Three out of four nurses lack the time to talk to patients, a major survey of NHS trusts has revealed.Three quarters of nurses don't have time to talk to patientsThe results of a survey involving almost 3,000 nurses by researchers at King’s College London will prompt further alarm over the standards of care in the NHS.

A quarter admit they are too busy to administer drugs on time and more than 40 per cent said at least one patient under their care had suffered a serious fall in the last month.

The findings were based on unannounced inspections at 100 hospitals to check elderly patients were given enough to eat and drink and were treated with dignity.

In some instances, watchdog’s inspectors saw patients rattling bedrails or banging on water jugs in an effort to attract the attention of nurses.

The report also claimed that some hospitals were “putting paperwork over people” with patients being left for more than ten hours without a drink.

The latest study involving 2,943 nurses looked at 31 NHS trusts across England.

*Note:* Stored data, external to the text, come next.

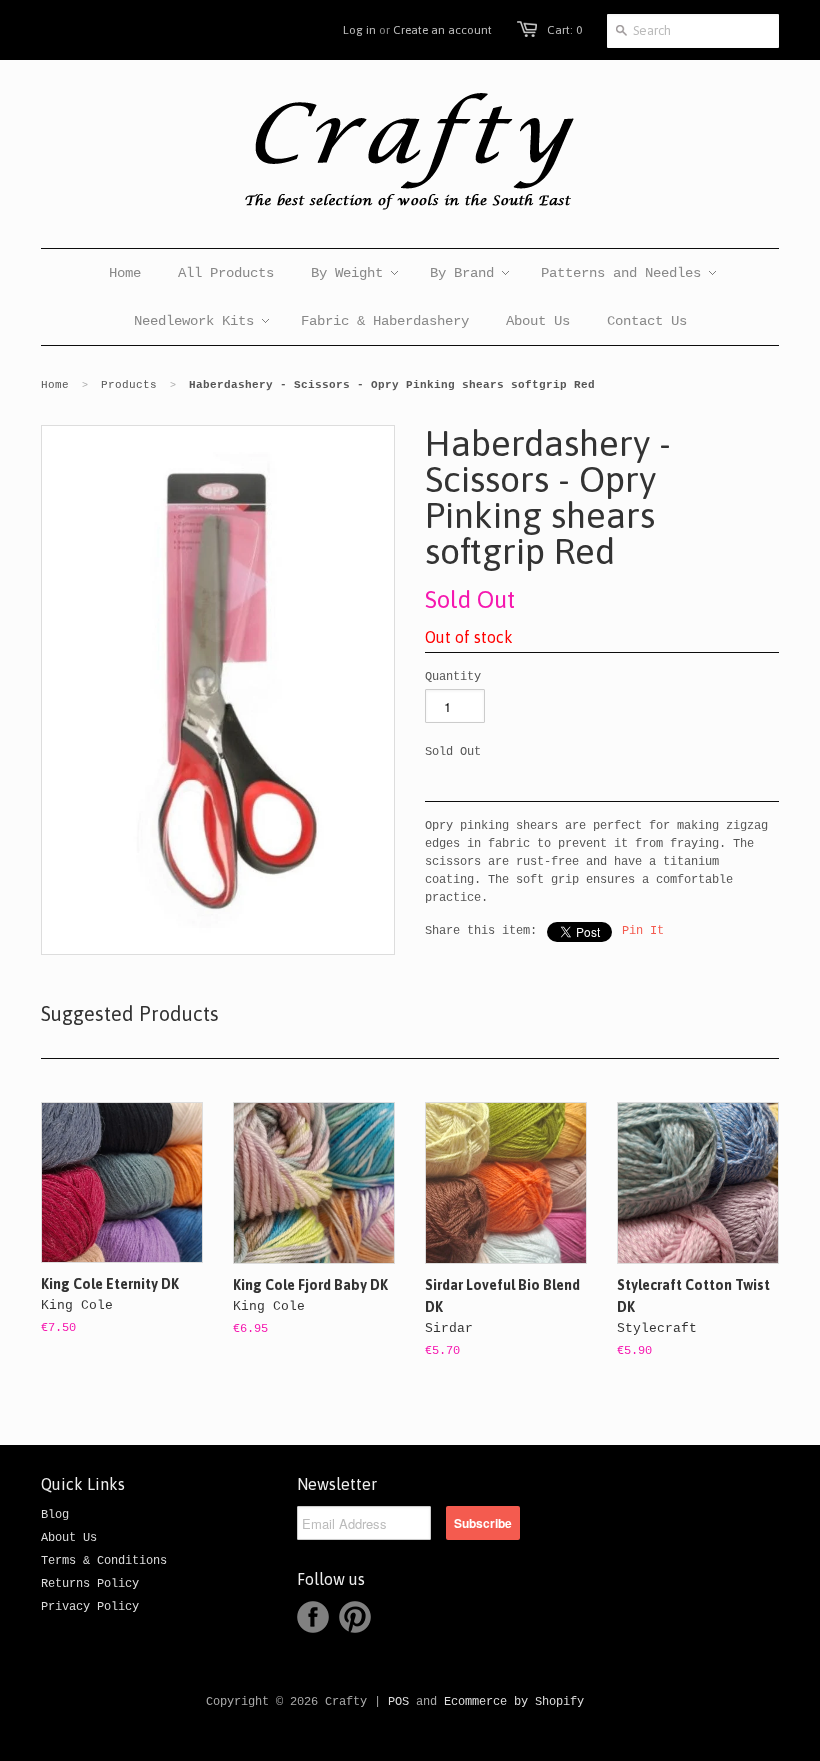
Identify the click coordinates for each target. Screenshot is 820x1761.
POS (398, 1702)
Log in (359, 30)
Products (129, 385)
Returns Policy (90, 1584)
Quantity (453, 677)
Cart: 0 (564, 30)
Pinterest (355, 1617)
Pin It (643, 931)
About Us (69, 1538)
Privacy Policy (90, 1607)
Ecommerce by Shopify (514, 1702)
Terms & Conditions (104, 1561)
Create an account (442, 30)
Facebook (313, 1617)
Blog (55, 1515)
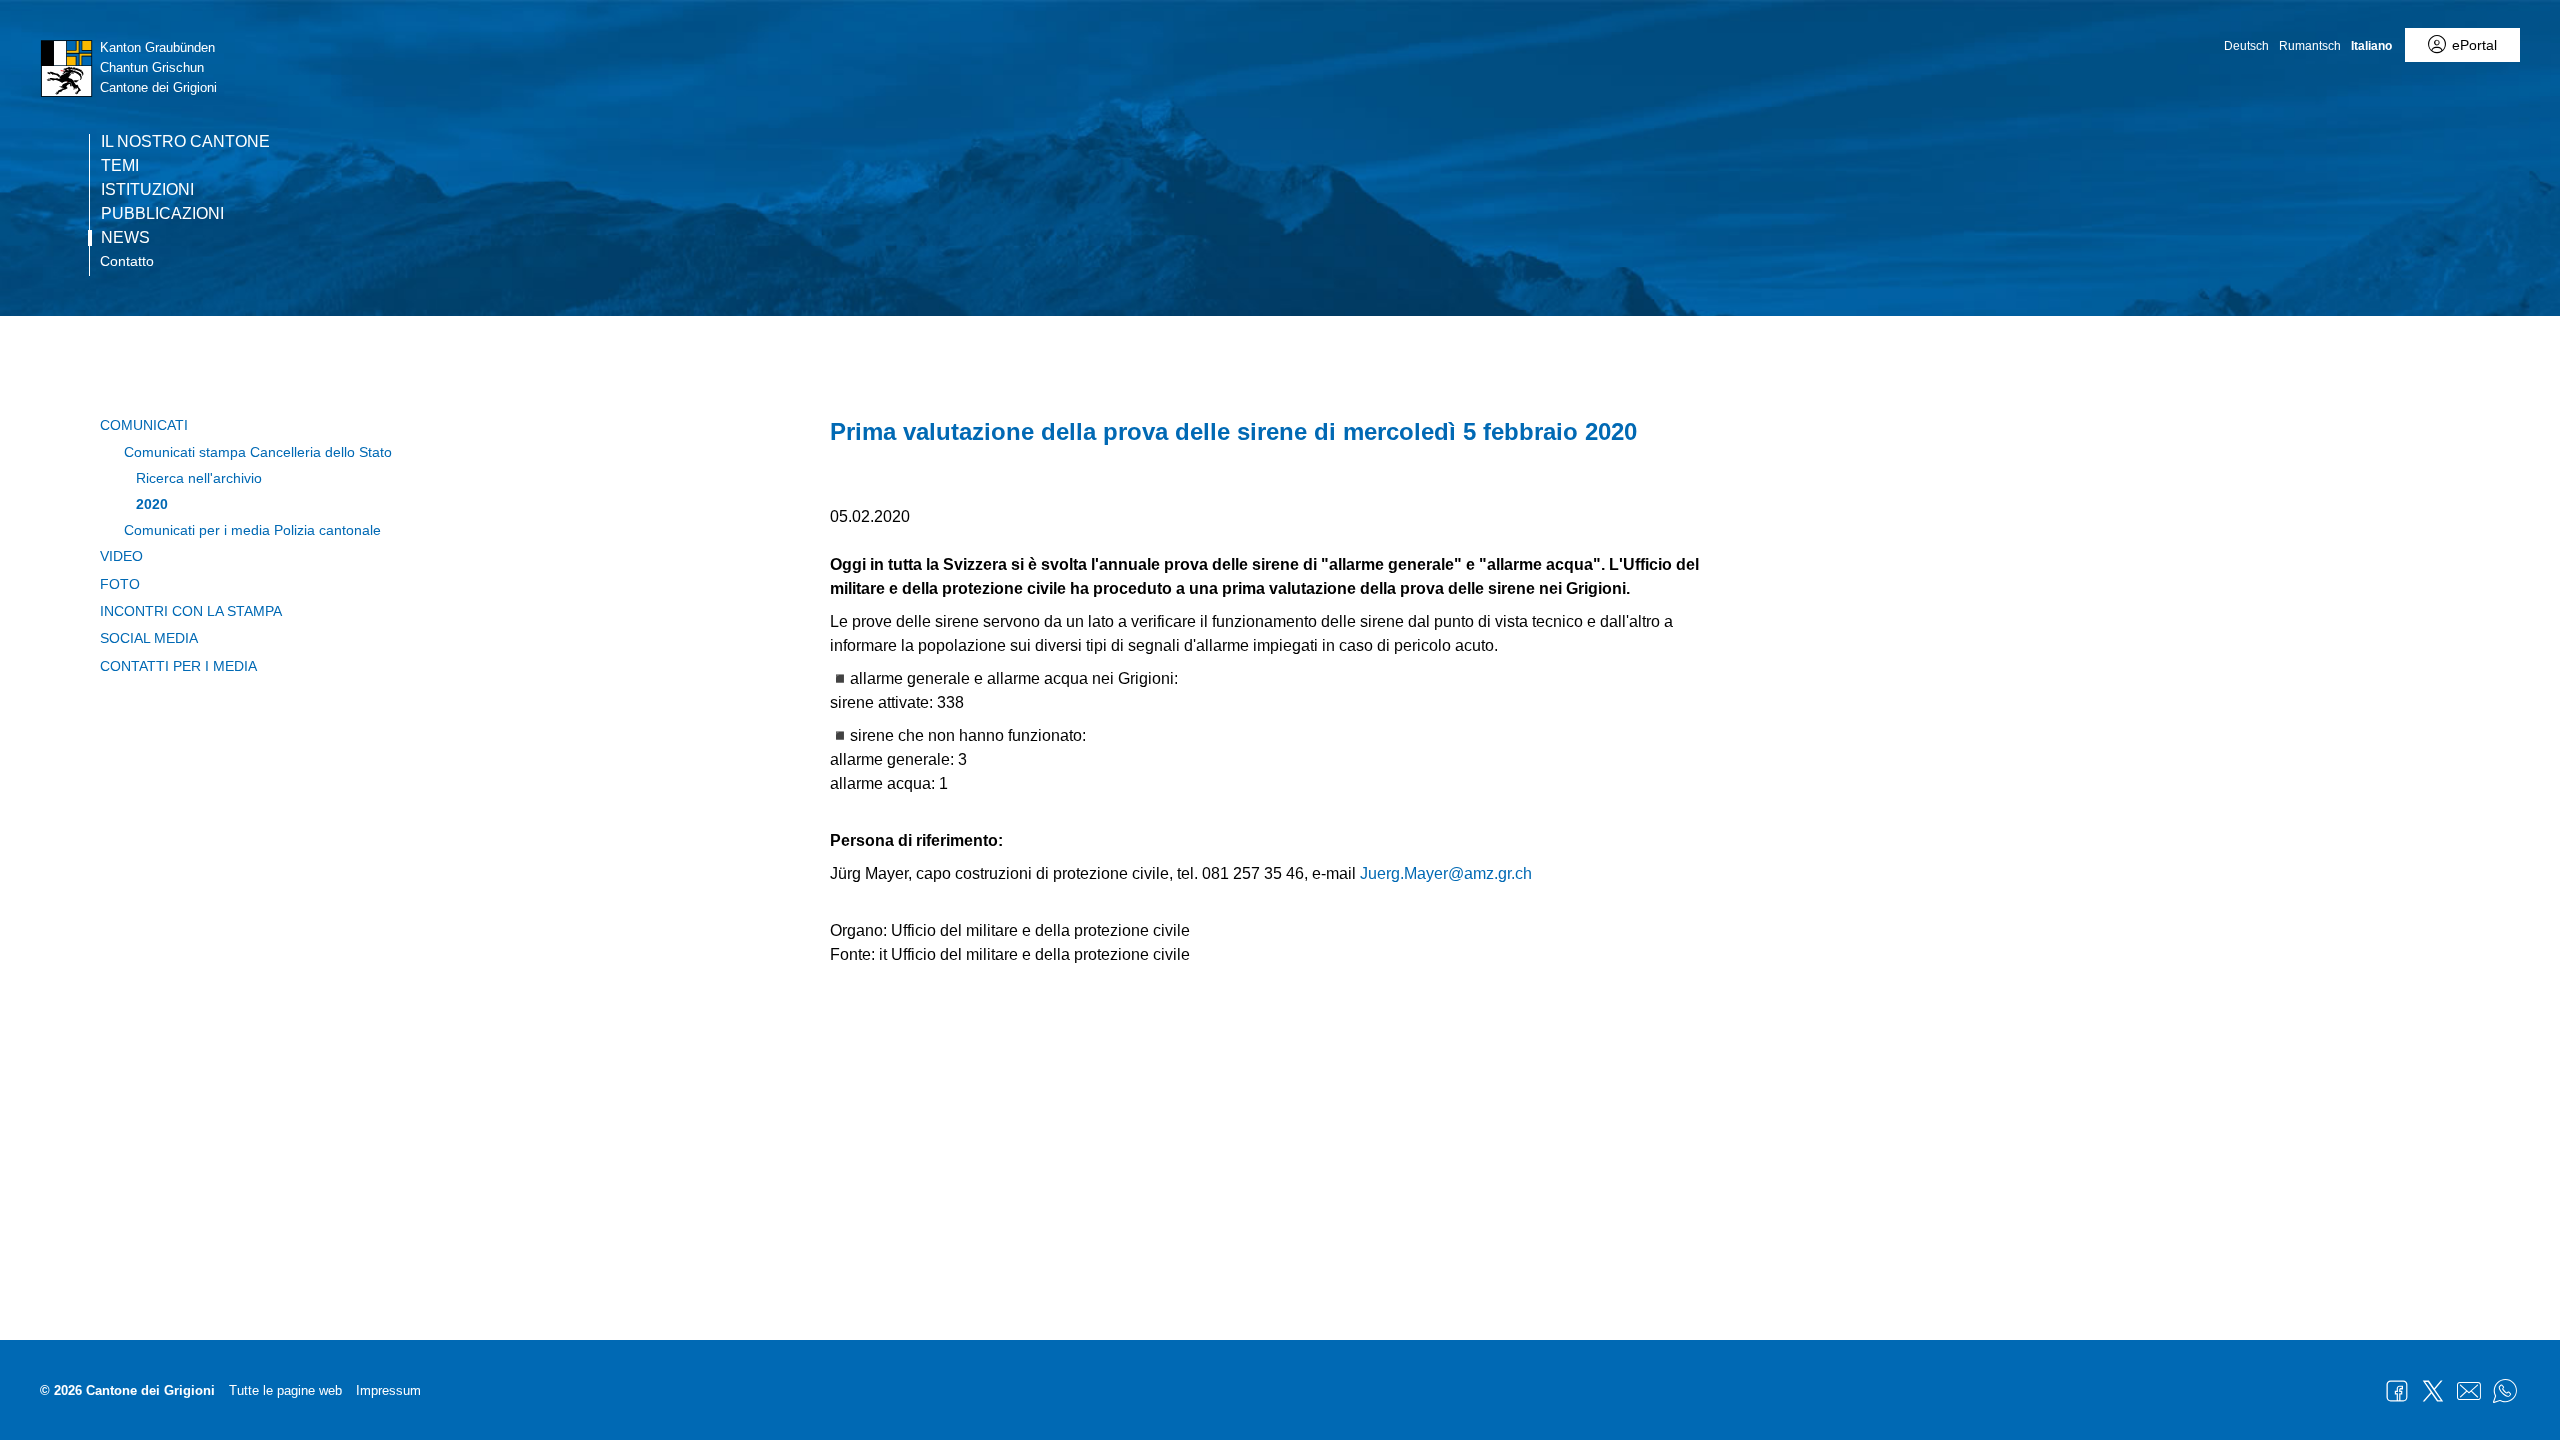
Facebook (2397, 1391)
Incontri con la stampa (191, 611)
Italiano (2371, 46)
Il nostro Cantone (185, 142)
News (125, 238)
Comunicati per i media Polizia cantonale (252, 530)
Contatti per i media (178, 666)
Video (121, 556)
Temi (120, 166)
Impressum (388, 1390)
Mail (2469, 1391)
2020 (152, 504)
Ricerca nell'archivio (199, 478)
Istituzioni (147, 190)
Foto (120, 584)
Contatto (127, 261)
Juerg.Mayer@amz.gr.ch (1446, 873)
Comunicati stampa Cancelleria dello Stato (258, 452)
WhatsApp (2505, 1391)
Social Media (149, 638)
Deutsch (2246, 46)
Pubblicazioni (162, 214)
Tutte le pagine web (285, 1390)
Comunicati (144, 425)
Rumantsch (2310, 46)
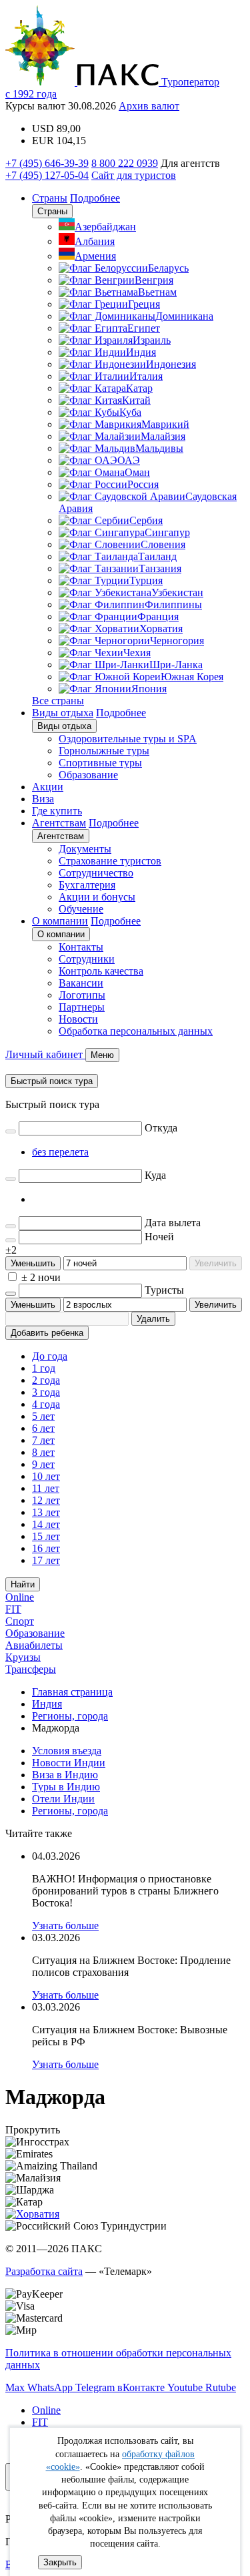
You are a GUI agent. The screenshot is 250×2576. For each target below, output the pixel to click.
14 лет (46, 1524)
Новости (78, 1019)
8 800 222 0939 (124, 163)
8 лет (43, 1452)
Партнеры (82, 1007)
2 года (46, 1380)
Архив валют (149, 105)
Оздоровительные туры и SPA (128, 738)
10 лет (46, 1476)
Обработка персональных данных (136, 1031)
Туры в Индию (66, 1786)
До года (49, 1356)
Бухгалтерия (87, 884)
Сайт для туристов (133, 175)
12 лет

Researchers found there was an absence of humanity as without regularly talking to their patients nurses had no way of knowing their needs.

The survey revealed that 76 per cent of nurses did not have enough time to talk to or comfort patients and 40 per cent of staff were too busy to carry out necessary checks such as taking their temperature.

Thirty-nine per cent admitted they did not have enough time to record details about patient care such as whether they had been given anything to eat or drink.

Twenty-six per cent said they were too busy to administer drugs on time and 24 per cent had not been able to check skin for signs of pressure sores.

A further 44 per cent admitted that in the past month at least one patient under their care had suffered a serious fall.

And 26 per cent said that at least one patient in the same period had been given the wrong dose of drugs or developed bed sores.

Professor Peter Griffiths, of the national nursing research unit at King’s College London, told the Daily Mail: “Talking and comforting patients is very important as nurses need to know how they are and how they feel.

“It’s about having humanity, having a relationship with people. It’s important to understand what patients need. Sometimes staff feel that paperwork has to come first.”

The Royal College of Nursing admitted it was “not surprised” that so many nurses lacked the time to talk to patients.

Janet Davies, its executive director of nursing and service delivery, said: “We know many nurses are wilting under the strain of longer working hours, taking on the burden on unfilled vacancies and reduced staffing levels.”